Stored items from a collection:
════════
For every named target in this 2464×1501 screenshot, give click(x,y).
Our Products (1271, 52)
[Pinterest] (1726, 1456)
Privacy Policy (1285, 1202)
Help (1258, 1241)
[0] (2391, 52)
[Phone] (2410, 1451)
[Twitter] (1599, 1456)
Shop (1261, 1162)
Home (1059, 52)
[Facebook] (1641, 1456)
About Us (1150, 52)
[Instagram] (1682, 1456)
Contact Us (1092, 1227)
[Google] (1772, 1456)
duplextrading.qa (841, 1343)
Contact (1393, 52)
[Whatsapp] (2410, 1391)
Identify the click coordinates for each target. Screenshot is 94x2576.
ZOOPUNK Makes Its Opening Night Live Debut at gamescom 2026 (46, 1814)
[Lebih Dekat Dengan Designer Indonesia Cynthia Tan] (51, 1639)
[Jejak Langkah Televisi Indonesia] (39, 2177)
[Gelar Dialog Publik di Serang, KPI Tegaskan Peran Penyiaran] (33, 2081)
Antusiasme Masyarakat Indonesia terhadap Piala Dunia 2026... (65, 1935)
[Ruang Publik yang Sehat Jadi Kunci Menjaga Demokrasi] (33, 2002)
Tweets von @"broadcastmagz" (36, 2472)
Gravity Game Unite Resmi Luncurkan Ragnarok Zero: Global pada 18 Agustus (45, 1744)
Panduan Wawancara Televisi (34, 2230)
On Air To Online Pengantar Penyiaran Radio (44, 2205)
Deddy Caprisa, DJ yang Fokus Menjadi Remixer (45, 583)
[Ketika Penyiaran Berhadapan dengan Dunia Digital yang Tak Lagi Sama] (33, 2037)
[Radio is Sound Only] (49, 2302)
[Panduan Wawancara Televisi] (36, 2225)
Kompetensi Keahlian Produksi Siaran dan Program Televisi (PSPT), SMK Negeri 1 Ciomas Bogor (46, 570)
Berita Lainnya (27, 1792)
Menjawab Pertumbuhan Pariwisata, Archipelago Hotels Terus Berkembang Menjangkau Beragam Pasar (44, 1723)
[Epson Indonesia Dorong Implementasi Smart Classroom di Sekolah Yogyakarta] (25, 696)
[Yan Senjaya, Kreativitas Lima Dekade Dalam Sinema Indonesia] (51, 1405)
════════
[WHAT THE TASK ASKS] Each line above that includes "Publik" counts once; state the total and nothing more.

[TASK ANSWER] 2